WHAT IS EXPECTED: Carry on the news passage about Minnesota Republicans targeting Governor Dayton and DFL legislators, starting after its last sentence.

GOP rivals are taking their first shots at putting a dent in Dayton's re-election campaign.

Challenger Jeff Johnson has an ad comparing Dayton's leadership to his teenage son's first tries at driving, saying the governor is unpredictable and steers into disasters, like the health insurance exchange. A political action group created to support gubernatorial candidate Scott Honour has launched a television ad blasting higher state spending.

The billion dollars in tax cuts and new spending that Dayton and lawmakers approved "is just doubling down on failure," Honour said.

DFL leaders face a delicate balancing act at the Capitol and across Minnesota. They must appease party activists who worked for a generation to win this kind of power in St. Paul, yet not push too far and risk alienating a broader swath of Minnesotans and give insurgent Republicans a clear opening.

The Senate is not up for election this year, so all eyes are on the House, which over the past four years has swung from DFL control to GOP control and then back. Many business leaders and GOP donors believe winning back the House will be easier than unseating Dayton, who logged a string of legislative accomplishments and has proved willing to dig deep into his personal fortune to finance his campaigns.

House Republicans need to pick up seven seats to regain control, and have drawn a bead on a handful of DFLers they see as vulnerable.

This is a particularly anxious time for freshman legislators heading into their first re-election fights.

First-term Rep. Jay McNamar, a DFLer, is a retired schoolteacher from Elbow Lake, a conservative-leaning area on the edge of the prairie in northwestern Minnesota.

'With voters, who knows?'

After an outpouring from constituents, McNamar voted to legalize same-sex marriage last year and this year voted to raise the minimum wage to $9.50 an hour. He also voted to legalize medical marijuana, hoping it will help children wracked by epileptic seizures.

"If the Legislature can relieve pain and suffering and help these little kids regain their lives, it is the best thing we are doing," he said. "Last year was historic, this year is better." But McNamar admits to being a little worried about how voters back home will see his time in St. Paul.

"I don't know," he said. "With the voters, who knows?"

INFORMATION PROVIDED:

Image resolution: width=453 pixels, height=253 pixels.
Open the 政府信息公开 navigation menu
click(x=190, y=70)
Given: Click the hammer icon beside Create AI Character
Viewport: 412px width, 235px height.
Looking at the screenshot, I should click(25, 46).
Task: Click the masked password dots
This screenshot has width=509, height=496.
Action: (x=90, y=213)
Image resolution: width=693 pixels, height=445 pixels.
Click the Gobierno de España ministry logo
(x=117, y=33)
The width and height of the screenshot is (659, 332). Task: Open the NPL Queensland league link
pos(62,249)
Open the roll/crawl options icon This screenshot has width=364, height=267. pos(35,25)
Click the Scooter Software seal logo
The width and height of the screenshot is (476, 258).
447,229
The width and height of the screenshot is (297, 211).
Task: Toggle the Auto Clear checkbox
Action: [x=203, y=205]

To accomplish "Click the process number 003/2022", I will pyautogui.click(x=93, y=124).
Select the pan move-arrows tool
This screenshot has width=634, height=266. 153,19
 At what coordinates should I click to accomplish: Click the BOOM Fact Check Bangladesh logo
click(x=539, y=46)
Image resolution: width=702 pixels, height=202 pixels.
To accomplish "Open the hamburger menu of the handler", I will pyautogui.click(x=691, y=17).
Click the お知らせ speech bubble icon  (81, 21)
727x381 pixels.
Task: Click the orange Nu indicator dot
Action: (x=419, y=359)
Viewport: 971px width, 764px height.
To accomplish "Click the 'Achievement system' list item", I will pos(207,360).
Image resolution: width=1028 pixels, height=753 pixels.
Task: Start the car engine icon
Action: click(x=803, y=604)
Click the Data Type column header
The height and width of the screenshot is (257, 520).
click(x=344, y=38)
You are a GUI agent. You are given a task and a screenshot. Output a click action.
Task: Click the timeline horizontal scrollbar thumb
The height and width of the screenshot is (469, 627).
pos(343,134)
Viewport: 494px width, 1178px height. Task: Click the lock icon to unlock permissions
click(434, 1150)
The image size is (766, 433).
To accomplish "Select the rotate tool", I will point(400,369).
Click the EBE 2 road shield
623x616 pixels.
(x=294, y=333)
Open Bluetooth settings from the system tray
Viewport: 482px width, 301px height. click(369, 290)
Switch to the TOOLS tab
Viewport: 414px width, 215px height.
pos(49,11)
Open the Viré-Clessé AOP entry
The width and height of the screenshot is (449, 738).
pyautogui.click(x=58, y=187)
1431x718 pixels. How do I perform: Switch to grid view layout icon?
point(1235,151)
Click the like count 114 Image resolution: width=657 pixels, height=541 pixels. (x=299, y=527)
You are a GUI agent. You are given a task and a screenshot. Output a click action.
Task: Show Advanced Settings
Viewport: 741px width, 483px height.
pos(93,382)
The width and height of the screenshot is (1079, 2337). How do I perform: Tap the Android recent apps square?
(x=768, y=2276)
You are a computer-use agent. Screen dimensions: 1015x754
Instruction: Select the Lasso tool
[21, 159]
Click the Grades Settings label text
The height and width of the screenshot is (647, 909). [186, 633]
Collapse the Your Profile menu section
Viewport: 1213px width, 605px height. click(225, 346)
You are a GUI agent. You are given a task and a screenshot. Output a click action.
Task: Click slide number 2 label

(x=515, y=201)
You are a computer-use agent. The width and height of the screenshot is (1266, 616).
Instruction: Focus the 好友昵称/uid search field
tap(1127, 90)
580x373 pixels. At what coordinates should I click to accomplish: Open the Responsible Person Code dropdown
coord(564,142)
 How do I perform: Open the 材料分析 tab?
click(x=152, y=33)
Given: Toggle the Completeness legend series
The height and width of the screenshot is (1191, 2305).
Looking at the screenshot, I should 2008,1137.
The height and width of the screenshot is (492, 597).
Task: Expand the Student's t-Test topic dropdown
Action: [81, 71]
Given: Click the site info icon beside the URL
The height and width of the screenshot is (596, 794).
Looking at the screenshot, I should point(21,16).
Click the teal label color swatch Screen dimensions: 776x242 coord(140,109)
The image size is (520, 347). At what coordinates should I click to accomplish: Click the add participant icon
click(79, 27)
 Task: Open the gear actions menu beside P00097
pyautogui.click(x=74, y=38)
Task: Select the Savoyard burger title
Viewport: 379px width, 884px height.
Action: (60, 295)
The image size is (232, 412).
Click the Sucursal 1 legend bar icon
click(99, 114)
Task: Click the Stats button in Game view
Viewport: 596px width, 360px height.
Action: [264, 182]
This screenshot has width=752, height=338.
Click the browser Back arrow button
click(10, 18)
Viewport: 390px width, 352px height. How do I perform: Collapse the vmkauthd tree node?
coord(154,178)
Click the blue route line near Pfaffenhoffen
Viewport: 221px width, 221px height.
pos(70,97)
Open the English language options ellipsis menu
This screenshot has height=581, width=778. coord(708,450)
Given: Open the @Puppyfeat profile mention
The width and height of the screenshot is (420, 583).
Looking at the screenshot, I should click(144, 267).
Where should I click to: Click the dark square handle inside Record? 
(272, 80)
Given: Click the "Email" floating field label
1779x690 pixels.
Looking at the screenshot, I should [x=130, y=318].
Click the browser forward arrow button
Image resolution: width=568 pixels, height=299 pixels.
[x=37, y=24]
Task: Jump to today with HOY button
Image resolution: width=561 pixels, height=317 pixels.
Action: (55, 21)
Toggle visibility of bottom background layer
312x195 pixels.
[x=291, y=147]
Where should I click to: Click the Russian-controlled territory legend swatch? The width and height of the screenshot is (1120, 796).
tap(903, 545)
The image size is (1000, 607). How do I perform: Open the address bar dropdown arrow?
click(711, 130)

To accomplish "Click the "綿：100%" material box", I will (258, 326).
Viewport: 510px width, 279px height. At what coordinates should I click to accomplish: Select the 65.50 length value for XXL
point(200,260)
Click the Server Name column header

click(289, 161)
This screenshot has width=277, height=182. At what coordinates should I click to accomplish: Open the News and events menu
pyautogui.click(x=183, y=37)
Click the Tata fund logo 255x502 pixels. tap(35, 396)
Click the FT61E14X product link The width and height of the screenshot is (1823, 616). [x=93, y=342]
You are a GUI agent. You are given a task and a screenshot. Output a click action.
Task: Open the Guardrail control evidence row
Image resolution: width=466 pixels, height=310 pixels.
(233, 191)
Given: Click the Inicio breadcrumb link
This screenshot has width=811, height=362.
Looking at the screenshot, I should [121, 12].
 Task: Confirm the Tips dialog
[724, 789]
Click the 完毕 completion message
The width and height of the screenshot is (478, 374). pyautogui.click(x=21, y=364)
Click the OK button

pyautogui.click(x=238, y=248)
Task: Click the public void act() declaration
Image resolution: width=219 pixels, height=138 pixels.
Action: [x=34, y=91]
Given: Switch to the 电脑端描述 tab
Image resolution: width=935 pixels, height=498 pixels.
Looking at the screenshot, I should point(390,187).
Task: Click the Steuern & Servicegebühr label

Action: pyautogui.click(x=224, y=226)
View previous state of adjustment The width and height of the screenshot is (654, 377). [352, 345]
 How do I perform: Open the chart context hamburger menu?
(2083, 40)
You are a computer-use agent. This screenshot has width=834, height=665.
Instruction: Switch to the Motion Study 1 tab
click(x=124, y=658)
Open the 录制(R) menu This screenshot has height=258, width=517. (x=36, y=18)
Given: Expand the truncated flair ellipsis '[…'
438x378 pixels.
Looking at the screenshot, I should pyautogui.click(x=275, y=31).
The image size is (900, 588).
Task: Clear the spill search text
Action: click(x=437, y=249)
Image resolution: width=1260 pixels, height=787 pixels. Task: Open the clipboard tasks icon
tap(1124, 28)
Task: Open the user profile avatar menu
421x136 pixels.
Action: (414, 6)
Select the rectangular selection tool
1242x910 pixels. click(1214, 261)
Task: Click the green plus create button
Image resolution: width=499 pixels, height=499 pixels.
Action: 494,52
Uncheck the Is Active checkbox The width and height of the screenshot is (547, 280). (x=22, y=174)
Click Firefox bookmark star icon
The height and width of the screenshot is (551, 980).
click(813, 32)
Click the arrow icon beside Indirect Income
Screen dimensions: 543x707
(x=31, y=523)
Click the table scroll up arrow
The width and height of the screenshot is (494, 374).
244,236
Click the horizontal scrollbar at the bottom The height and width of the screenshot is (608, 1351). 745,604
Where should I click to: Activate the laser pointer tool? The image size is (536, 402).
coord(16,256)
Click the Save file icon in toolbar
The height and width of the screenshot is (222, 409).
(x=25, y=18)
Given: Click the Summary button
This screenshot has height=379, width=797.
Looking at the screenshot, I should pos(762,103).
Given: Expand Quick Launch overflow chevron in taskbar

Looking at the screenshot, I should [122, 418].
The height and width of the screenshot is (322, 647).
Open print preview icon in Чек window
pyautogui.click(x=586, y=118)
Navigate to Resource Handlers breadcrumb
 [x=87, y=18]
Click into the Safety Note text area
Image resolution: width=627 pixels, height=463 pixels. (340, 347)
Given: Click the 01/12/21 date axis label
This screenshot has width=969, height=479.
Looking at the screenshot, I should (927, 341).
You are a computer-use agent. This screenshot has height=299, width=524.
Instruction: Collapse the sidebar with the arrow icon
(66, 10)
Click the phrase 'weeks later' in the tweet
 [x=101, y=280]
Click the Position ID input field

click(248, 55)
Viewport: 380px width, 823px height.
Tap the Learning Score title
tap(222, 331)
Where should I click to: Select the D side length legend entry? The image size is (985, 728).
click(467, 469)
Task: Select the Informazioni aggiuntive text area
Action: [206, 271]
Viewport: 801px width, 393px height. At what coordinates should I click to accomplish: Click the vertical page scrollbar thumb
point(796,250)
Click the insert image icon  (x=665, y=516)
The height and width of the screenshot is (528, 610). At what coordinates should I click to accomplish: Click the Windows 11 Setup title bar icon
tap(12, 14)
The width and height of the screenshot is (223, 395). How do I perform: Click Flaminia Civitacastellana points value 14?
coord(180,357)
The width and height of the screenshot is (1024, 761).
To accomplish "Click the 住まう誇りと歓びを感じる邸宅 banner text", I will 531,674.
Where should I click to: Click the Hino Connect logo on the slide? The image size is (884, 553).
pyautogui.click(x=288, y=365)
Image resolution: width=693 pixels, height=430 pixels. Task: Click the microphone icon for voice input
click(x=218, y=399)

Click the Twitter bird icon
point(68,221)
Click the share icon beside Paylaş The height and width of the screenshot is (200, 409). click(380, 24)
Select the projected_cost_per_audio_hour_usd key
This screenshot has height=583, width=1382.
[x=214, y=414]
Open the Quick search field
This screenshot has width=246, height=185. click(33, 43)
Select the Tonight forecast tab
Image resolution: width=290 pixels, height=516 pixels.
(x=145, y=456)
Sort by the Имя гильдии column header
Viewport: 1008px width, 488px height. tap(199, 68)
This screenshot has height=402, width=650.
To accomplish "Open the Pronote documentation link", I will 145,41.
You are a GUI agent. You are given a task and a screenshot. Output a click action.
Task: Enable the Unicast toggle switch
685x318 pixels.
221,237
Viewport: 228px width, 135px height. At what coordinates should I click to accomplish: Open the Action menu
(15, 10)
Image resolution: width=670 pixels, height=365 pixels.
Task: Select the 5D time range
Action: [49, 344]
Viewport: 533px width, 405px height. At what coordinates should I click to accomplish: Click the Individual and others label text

ANSWER AREA:
First-term Rep. Mary Sawatzky, DFL-Willmar, figured out there were 234 days between the end of the last session and the new year. She went through her calendar and was shocked to find she attended 234 events, even without working Christmas Eve or day.

"It's all a little overwhelming, but we have a better Minnesota," she said. "We are moving forward. There are problems, but we have identified them. And we are starting to deal with them, honestly, collectively."

A spirited and aggressive band of GOP rivals are lining up as challengers, sensing that even a modest Republican wave would be enough to end DFL control in the House.

Former Republican Rep. Kirk Stensrud is trying to win back the seat he narrowly lost two years ago to Rep. Yvonne Selcer, DFL-Minnetonka. "I am going to run hard," said Stensrud, who runs a window cleaning business. "In talking to people, they don't like what is going on at the Capitol."

Another rematch

Republican Roz Peterson lost a nail-biter two years ago to state Rep. Will Morgan, DFL-Burnsville. She lost by 170 votes out of 21,200 ballots cast. Now she's back for a rematch.

Peterson said she was floored by the approval of the new Senate office building, which Senate DFLers pressed hard for in part to serve as transitional space during the Capitol renovation. A commercial real estate agent, she did a quick search and found more than 200,000 square feet of vacant space near the Capitol.

"The big thing this year, with a fully Democratic Legislature, is that there is a voice that is not being heard," Peterson said. "I am a believer that when you have different viewpoints, you end up with a better product."

Staff writer Rachel E. Stassen-Berger contributed to this report.